* 引用文
# # # #

ジャクソン流民主主義(ジャクソンりゅうみんしゅしゅぎ、英:Jacksonian democracy、
ジャクソニアン・デモクラシー)とは、
アメリカ合衆国の
大統領アンドリュー・ジャクソンとその支持者の政治哲学のことである。ジャクソンの政策は
トーマス・ジェファーソンの足跡を辿っていった。当時のジャクソンの
民主党は
ホイッグ党がライバルであった。ジャクソン流民主主義をもっと大胆に定義すれば、ジャクソンの哲学が優勢であり、時代の精神でもあった、
1824年から
1854年の
第二政党制時代ということもできる。それ以前の政治で支配的であった
ジェファーソン流民主主義の性格とも常に対比される。ジャクソン流民主主義の時代は、それまで
選挙権は土地所有者に限られていたものが、あらゆる成人の白人男性市民に拡がり、「普通の人」に対する見方とその力が著しく上がった時代であった。

# # # #

* 提供データ
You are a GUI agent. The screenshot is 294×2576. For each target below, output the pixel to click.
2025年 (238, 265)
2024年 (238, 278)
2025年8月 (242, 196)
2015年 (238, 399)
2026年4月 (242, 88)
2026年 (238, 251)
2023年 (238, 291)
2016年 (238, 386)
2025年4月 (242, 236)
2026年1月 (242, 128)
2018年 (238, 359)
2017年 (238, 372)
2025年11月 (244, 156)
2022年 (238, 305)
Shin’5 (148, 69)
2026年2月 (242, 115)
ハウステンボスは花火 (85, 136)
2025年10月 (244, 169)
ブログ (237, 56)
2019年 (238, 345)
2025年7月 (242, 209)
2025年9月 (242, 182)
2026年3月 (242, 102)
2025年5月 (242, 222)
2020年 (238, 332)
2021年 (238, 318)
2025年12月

# # # #

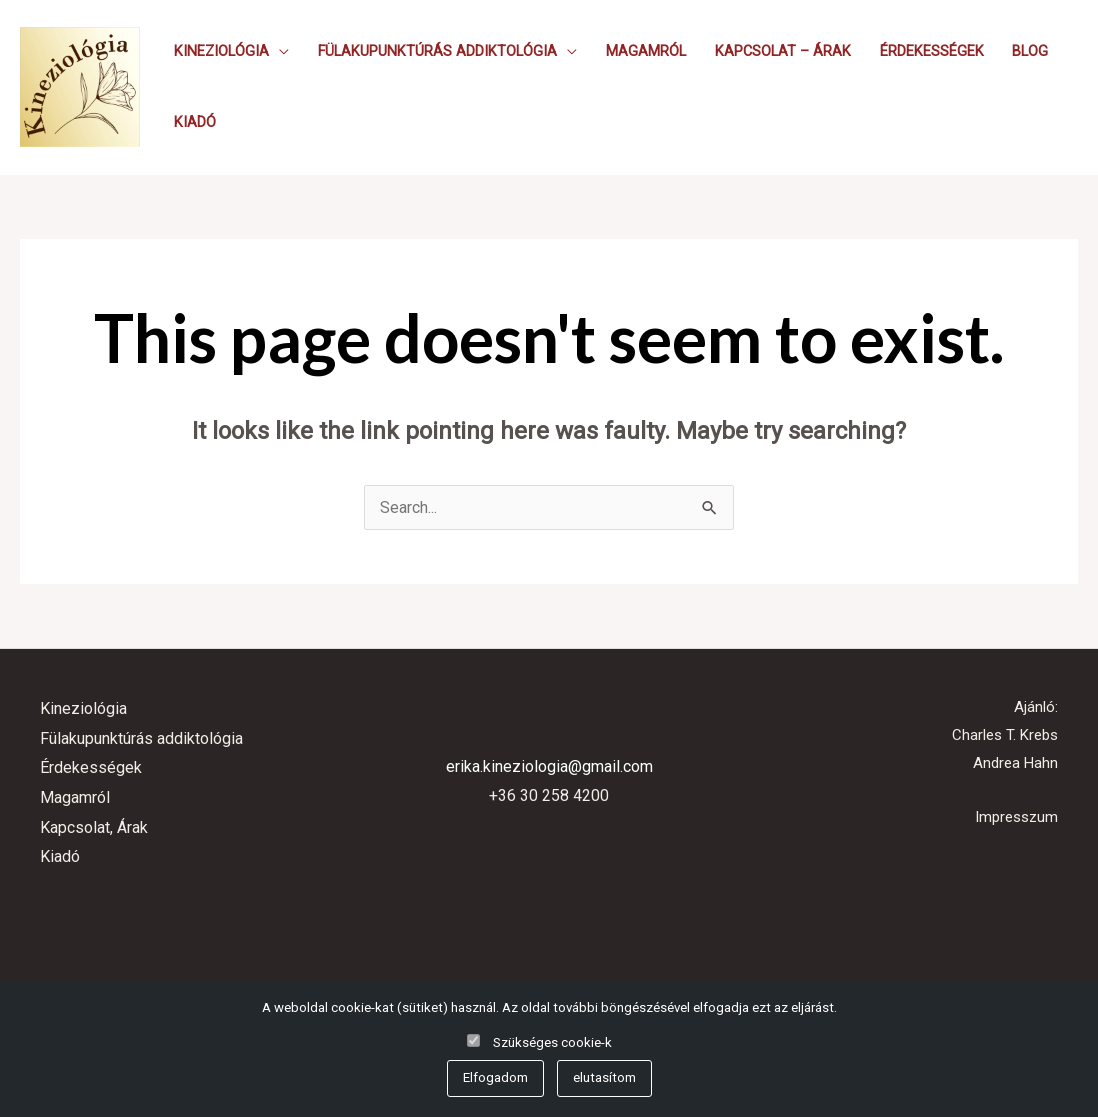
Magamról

# # # #

* 課題
ジャクソン流民主主義を説明した引用文を、最後の文の後から書き継ぎなさい。 データを参照する必要はない。

* 解答
ジャクソン流民主主義をジェファーソンの時代と比べると、
アメリカ合衆国議会に対して
行政府と大統領の力が強くなり、また政府に対して大衆の関与を広く求めるようになった。ジャクソン支持者は資産階級よりもあらゆる白人男性に参政権を与えることを信奉し、政治家がその支持者を管理ポストに就けることを可能にする後援会制度を支持していた。そうすることで、特権階級の力を弱め、貴族政治の擡頭を阻止できるとしていた。指名ではなく選出された判事を要求し、その価値観を反映させるために州憲法の改定を要求した。国全体を見れば、
マニフェスト・デスティニー(明らかな使命)という言葉で領土の拡張を正当化し推進した。ジャクソン支持者(民主党)とホイッグ党の間では、
奴隷制についての論争を避けるという暗黙の合意があった。ジャクソン流民主主義の時代は、ジャクソンが大統領に選ばれた
1828年から奴隷制の問題が大きく取り上げられた
1850年以降まで続いたということもでき、その後は
南北戦争がアメリカの政治を作り直して、
第三政党制時代となった。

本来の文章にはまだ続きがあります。